WHAT YOU HAVE TO DO
With every mark kept, transcribe all of the records.

SOURCE MATERIAL
┌──

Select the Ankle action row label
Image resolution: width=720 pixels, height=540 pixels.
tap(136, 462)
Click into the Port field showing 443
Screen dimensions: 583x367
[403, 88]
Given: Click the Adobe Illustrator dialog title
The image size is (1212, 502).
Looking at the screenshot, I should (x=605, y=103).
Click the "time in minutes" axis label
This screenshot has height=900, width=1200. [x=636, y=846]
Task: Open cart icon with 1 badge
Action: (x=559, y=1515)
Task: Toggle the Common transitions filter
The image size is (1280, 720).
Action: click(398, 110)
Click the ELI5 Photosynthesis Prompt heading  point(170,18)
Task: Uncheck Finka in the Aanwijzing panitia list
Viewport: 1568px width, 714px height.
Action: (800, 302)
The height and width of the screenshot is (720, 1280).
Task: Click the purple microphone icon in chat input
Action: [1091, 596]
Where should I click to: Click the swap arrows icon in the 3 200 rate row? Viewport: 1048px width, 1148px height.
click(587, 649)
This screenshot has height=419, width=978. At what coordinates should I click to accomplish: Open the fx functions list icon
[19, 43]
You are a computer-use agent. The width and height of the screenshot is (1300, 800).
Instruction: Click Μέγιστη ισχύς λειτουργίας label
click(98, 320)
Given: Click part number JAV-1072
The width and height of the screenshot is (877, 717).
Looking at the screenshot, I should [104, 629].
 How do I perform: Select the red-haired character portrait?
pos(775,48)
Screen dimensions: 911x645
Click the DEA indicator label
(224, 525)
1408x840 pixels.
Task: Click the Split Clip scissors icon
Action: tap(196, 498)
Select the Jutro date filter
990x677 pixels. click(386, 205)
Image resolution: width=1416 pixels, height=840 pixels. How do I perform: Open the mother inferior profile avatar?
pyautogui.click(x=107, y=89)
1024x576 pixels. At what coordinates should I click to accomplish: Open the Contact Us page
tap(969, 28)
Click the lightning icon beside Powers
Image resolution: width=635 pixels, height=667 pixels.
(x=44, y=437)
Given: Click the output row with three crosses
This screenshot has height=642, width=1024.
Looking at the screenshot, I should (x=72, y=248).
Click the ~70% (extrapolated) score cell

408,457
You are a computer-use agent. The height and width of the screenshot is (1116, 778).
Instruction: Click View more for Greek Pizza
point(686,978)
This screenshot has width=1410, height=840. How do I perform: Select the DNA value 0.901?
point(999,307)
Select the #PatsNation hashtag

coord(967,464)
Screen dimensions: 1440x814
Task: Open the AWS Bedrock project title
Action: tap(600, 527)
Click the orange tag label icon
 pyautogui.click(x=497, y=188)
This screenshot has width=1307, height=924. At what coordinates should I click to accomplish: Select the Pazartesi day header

└──

ANSWER SPACE
Select the Ankle action row label
Image resolution: width=720 pixels, height=540 pixels.
tap(136, 462)
Click into the Port field showing 443
Screen dimensions: 583x367
[403, 88]
Given: Click the Adobe Illustrator dialog title
The image size is (1212, 502).
Looking at the screenshot, I should (x=605, y=103).
Click the "time in minutes" axis label
This screenshot has height=900, width=1200. [x=636, y=846]
Task: Open cart icon with 1 badge
Action: (x=559, y=1515)
Task: Toggle the Common transitions filter
The image size is (1280, 720).
Action: click(398, 110)
Click the ELI5 Photosynthesis Prompt heading  point(170,18)
Task: Uncheck Finka in the Aanwijzing panitia list
Viewport: 1568px width, 714px height.
Action: (800, 302)
The height and width of the screenshot is (720, 1280).
Task: Click the purple microphone icon in chat input
Action: [1091, 596]
Where should I click to: Click the swap arrows icon in the 3 200 rate row? Viewport: 1048px width, 1148px height.
click(587, 649)
This screenshot has height=419, width=978. At what coordinates should I click to accomplish: Open the fx functions list icon
[19, 43]
You are a computer-use agent. The width and height of the screenshot is (1300, 800).
Instruction: Click Μέγιστη ισχύς λειτουργίας label
click(98, 320)
Given: Click part number JAV-1072
The width and height of the screenshot is (877, 717).
Looking at the screenshot, I should [104, 629].
 How do I perform: Select the red-haired character portrait?
pos(775,48)
Screen dimensions: 911x645
Click the DEA indicator label
(224, 525)
1408x840 pixels.
Task: Click the Split Clip scissors icon
Action: tap(196, 498)
Select the Jutro date filter
990x677 pixels. click(386, 205)
Image resolution: width=1416 pixels, height=840 pixels. How do I perform: Open the mother inferior profile avatar?
pyautogui.click(x=107, y=89)
1024x576 pixels. At what coordinates should I click to accomplish: Open the Contact Us page
tap(969, 28)
Click the lightning icon beside Powers
Image resolution: width=635 pixels, height=667 pixels.
(x=44, y=437)
Given: Click the output row with three crosses
This screenshot has height=642, width=1024.
Looking at the screenshot, I should (x=72, y=248).
Click the ~70% (extrapolated) score cell

408,457
You are a computer-use agent. The height and width of the screenshot is (1116, 778).
Instruction: Click View more for Greek Pizza
point(686,978)
This screenshot has width=1410, height=840. How do I perform: Select the DNA value 0.901?
point(999,307)
Select the #PatsNation hashtag

coord(967,464)
Screen dimensions: 1440x814
Task: Open the AWS Bedrock project title
Action: tap(600, 527)
Click the orange tag label icon
 pyautogui.click(x=497, y=188)
This screenshot has width=1307, height=924. At what coordinates should I click to accomplish: Select the Pazartesi day header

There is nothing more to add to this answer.